# PROVIDED TEXT
Segment Open
Within the stockpile, the U.S. has 1,770 deployed nuclear warheads that make up the nuclear triad of air, land and sea-based bombs…………………………………….
Under the Sea
Widely considered to be least vulnerable to attack are long-range submarine-launched ballistic missiles (SLBM). The United States has two Strategic Weapons Facilities, one for the Pacific beside Naval Base Kitsap in Bangor, Washington, 20 miles west of Seattle, and a second facility for the Atlantic at Naval Submarine Base Kings Bay, Georgia…………………………………………………………………………
The U.S.’s Nuclear Sponge
The third leg of the nuclear triad is its intercontinental ballistic missiles (ICBMs), which are housed in fortified underground silos in five states (Montana, Colorado, Nebraska, Wyoming and North Dakota). The ICBM force is made up of aging Minuteman III missiles which are slated to be replaced with a new $96 billion system called Sentinel (formerly called Ground Based Strategic Deterrent).
Plagued by scheduling delays and cost overruns, there is growing public support for phasing out ICBMs. Despite this, the bipartisan congressional ICBM Coalition’s support is all but unshakable. But the idea of creating what has been called a “nuclear sponge” (referring to the idea that ICBM silos would attract enemy missiles and, like a sponge, soak up an incoming attack), raises serious questions about why rural communities only began receiving greater government support for improved communications and transportation infrastructure after they started hosting nuclear weapons. “I think it’s important to interrogate that and ask why the needs of the missiles have so often come before the needs of the people who actually live there,” Korda said.
In addition to the SLBM, ICBMs and bombers, Korda and his colleague Hans M. Kristensen have documented additional nuclear warheads (many awaiting dismantlement) at a storage complex in New Mexico and, Korda noted, California has “very important nuclear weapons infrastructure” which could potentially host a small number of nuclear weapons for design purposes.
Finally, there is the Pantex Plant near Amarillo, Texas, which describes itself as “the nation’s primary assembly, disassembly, retrofit, and life-extension center for nuclear weapons.” The dismantlement of retired nuclear warheads is ongoing but, Korda said, the pace has slowed in recent years……………………………………….
Segment Closed
# RAW DATA
Segment Open
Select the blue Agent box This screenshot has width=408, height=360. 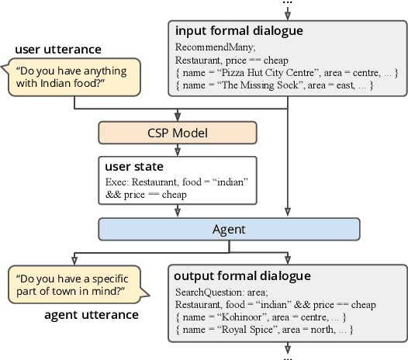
Segment Closed
# TASKS FOR THIS EXERCISE
1 > According to the passage on U.S. nuclear weapons, how much will the new Sentinel system cost?
2 > Extend the passage on U.S. nuclear weapons, picking up after its final sentence about the slowing pace of dismantlement.
The material has nothing to do with the passage on U.S. nuclear weapons.

# ANSWERS TO THE PROBLEMS
1 > $96 billion.

2 >
In recent years, arms control treaties such as the Intermediate-Range Nuclear Forces Treaty, the Open Skies Treaty and the Joint Comprehensive Plan of Action (“Iran Nuclear Deal”) have been abandoned by the U.S., Russia, or both. The last remaining nuclear arms control treaty between the U.S. and Russia, the New Strategic Arms Reduction Treaty (New START), was extended for five years just two days before it expired in 2021 but in February, Russia announced it was suspending participation, leaving the last U.S.-Russia arms control treaty hanging by a thread.
With the end of inspections, data exchanges, and much-needed communication between Washington and Moscow, as well as Beijing, Kimball worries mistrust can lead to the assumption of worst-case scenarios. He says there is a great need for increased public awareness and engagement on nuclear issues.
While the U.S. nuclear enterprise has widespread support by both Democrat and Republican members of Congress, one of the boldest shows of opposition to nuclear weapons was voiced by Michigan congresswoman Rep. Rashida Tlaib, who has expressed her support for the Treaty for the Prohibition of Nuclear Weapons (TPNW). Additional support for the prohibition of TPNW (also called the “ban treaty”) came from Massachusetts Rep. James McGovern and Oregon Rep. Earl Blumenauer, who introduced a resolution in 2019 calling for “the American people to work towards reducing and ultimately eliminating nuclear weapons.” Furthermore, in 2022, more than 200 U.S. mayors collectively called for the adoption of a timebound plan for the total elimination of nuclear weapons.
“This is an existential threat that demands engagement even with our worst adversaries and even with a bona fide war criminal like Vladimir Putin because our survival ultimately depends on it.”
Without dialogue and diplomatic engagement, the result, Kimball warned, could be an unconstrained three-way arms race between Russia, China and the U.S. “If we didn’t have enough problems already,” Kimball said, “it still can get worse.”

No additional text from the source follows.